(INSTRUCTIONS FOR THE TASK):
Repeat exactly, and only, the lines running from the one that holds "Viewport: 644px width, 277px height." to the end of the records.

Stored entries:
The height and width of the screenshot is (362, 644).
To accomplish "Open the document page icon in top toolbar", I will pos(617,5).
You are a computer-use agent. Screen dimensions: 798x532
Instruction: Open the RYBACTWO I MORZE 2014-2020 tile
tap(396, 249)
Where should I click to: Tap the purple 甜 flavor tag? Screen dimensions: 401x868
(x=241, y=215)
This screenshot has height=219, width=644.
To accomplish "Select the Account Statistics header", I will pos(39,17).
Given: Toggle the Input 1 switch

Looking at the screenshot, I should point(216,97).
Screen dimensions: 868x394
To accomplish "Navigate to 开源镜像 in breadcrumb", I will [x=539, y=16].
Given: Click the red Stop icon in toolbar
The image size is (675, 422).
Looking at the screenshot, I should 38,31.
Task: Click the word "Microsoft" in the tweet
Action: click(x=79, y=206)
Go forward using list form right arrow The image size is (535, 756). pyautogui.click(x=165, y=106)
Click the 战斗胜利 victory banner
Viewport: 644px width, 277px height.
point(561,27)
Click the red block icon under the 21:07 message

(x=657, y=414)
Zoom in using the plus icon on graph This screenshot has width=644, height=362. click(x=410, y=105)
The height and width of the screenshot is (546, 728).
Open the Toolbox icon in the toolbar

(RESPONSE AREA):
Viewport: 644px width, 277px height.
point(561,27)
Click the red block icon under the 21:07 message

(x=657, y=414)
Zoom in using the plus icon on graph This screenshot has width=644, height=362. click(x=410, y=105)
The height and width of the screenshot is (546, 728).
Open the Toolbox icon in the toolbar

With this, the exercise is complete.